What happens when the buzz goes away?

Will Hodgman has achieved his life’s ambition, but we know little about what he has in store for us. [18 March 2014 | Peter Boyer]

Well, here we are then. Will Hodgman, flanked by deputy leader Jeremy Rockliff and treasurer-to-be Peter Gutwein, in a brief post-election meeting with senior public servants (L to R) Phil Foulston (director, Executive Division), Rhys Edwards (secretary, Department of Premier and Cabinet) and Tony Ferrall (secretary of Treasury). MERCURY/NEWSCORP AUSTRALIA

At last, Australia’s most experienced opposition leader has won the prize for which he’s been preparing most of his adult life.

Will Hodgman’s premiership realises a dream of political power that the Hodgman dynasty has entertained since the 1960s, when Will’s grandfather Bill unsuccessfully battled Angus Bethune for leadership of the Liberal Party.

It must be a huge buzz for him. But I’m interested in what happens after the buzz has gone, in the dreams that Will and his newly-minted “strong, stable majority government” may have, not for themselves, but for Tasmania.

The Liberals targeted their “Five Point Action Plan” carefully: for tourism operators, more marketing money; for law-and-order types, more police; for small business, less red and “Green” (note the capital) tape; for the health-impaired, more elective surgery… that sort of thing.

Such standard election fare says little about what kind of Tasmania is on offer. We’re entitled to expect the new government to look beyond the next election, to offer new paradigms that can serve us at least for the next decade.

There was a bit of this in “The Plan”. There was the laudable aim of a single state-wide planning scheme, along with an “agri-vision” for ten times today’s agricultural production by 2050. Though in the latter case there’s very little to indicate how so remarkable a goal will be reached.

Then there were the forests. The Liberals would probably rate as visionary their promise to investigate energy from burning waste wood, but the plan tells us nothing about how it might work, economically or practically.

The promise to “rip up” the Tasmanian Forest Agreement isn’t vision but vandalism, threatening to wreck what’s left of an industry the Liberals say they support. There was no backdown on election night; astoundingly, the Liberals still seem to think it’s a good idea.

But for all the blaze of publicity around plans, we know next to nothing about the thinking, the world-view that will define the new government. That bit of the narrative has yet to be filled out.

Will Hodgman now has the wider audience that every politician craves, and he got it without offering any comprehensive alternative vision for Tasmania. It’s a blank slate that could yet turn out to his advantage if he was of a mind to surprise us with some innovative, lateral thinking.

The blankest part of the slate is climate policy. Both Hodgman and his environment minister-to-be, Matthew Groom, say they’re committed to effective action to reduce carbon emissions. But so does the prime minister, and no-one’s under any illusion that Tony Abbott will actually do anything.

Groom has avoided committing to the comprehensive “Climate Smart” strategy approved under Giddings after exhaustive public consultation, and like the Abbott government, Hodgman’s Liberals will abolish climate agencies set up under Paul Lennon in 2008. These are troubling signs.

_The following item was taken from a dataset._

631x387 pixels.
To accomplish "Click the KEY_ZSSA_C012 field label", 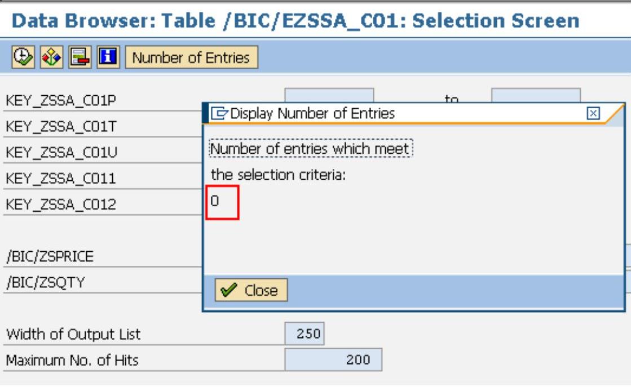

A raft of policies on food production and local industry, including $10 million to continue the innovative “Sense-T” intelligent sensor network, may in time reduce our emissions bottom line, but none is calculated to have any immediate impact.

Hodgman’s Liberals will pursue a second Basslink cable to allow Tasmania to export more renewable energy, will support more farm and forest biomass energy, and will seek to “maximise” renewable energy in Tasmania, though we have no detail as to what this will entail.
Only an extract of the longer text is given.